WORK INSTRUCTIONS →
Please set down, word for word, each line from the one containing "[Menu] (356, 57)" through the final line of the records below, both included, and nothing else.

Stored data
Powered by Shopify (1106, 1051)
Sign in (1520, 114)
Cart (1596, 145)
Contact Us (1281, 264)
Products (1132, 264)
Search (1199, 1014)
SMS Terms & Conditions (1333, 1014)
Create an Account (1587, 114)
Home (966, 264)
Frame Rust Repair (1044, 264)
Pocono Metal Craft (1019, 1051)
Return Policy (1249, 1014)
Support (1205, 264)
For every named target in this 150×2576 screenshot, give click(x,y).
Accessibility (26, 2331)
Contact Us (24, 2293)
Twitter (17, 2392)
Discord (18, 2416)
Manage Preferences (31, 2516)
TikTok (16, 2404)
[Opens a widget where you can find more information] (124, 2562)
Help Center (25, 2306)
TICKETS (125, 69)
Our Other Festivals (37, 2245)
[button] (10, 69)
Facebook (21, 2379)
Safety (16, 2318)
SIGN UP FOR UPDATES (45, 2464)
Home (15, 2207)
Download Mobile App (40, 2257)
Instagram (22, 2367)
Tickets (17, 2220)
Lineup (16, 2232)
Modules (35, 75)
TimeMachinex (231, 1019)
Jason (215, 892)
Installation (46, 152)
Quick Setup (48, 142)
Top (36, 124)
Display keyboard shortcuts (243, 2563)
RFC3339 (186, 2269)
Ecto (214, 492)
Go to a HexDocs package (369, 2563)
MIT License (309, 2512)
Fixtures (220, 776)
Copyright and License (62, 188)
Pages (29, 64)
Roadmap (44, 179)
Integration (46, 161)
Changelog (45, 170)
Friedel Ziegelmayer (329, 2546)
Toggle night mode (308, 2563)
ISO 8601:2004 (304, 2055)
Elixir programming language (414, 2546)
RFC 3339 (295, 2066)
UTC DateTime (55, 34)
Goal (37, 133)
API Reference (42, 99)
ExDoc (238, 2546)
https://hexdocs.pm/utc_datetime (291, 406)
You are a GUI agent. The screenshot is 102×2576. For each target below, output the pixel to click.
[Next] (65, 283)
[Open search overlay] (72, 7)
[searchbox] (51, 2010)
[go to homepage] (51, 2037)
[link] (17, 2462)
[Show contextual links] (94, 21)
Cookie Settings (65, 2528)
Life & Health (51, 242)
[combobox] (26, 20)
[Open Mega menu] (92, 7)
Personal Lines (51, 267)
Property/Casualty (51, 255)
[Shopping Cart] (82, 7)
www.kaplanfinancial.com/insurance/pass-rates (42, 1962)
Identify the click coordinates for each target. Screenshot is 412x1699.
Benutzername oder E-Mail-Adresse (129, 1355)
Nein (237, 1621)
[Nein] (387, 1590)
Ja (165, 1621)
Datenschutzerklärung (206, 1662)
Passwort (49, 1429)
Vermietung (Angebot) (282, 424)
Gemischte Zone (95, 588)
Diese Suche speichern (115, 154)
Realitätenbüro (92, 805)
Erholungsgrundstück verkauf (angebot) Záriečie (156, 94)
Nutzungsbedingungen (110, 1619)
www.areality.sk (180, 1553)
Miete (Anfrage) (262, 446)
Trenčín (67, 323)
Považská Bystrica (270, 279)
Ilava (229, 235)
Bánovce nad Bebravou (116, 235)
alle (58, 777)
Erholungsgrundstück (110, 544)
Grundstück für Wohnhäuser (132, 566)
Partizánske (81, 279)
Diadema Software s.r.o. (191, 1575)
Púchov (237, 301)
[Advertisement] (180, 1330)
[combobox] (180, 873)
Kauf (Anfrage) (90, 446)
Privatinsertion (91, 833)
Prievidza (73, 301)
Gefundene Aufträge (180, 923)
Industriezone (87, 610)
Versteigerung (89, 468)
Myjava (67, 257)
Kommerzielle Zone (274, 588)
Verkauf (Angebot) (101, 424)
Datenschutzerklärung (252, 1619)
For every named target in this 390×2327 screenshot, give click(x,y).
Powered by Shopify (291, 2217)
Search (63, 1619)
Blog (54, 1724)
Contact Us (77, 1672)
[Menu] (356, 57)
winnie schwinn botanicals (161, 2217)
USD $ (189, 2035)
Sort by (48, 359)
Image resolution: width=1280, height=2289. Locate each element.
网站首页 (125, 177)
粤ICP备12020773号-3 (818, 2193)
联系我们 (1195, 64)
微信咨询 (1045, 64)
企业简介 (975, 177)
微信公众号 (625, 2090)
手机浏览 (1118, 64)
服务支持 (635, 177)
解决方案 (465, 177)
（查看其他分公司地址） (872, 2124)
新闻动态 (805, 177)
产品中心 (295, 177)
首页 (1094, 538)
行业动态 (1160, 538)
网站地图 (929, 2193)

ANSWER BOX →
[Menu] (356, 57)
winnie schwinn botanicals (161, 2217)
USD $ (189, 2035)
Sort by (48, 359)
Image resolution: width=1280, height=2289. Locate each element.
网站首页 (125, 177)
粤ICP备12020773号-3 (818, 2193)
联系我们 (1195, 64)
微信咨询 (1045, 64)
企业简介 (975, 177)
微信公众号 (625, 2090)
手机浏览 (1118, 64)
服务支持 (635, 177)
解决方案 (465, 177)
（查看其他分公司地址） (872, 2124)
新闻动态 (805, 177)
产品中心 (295, 177)
首页 (1094, 538)
行业动态 (1160, 538)
网站地图 (929, 2193)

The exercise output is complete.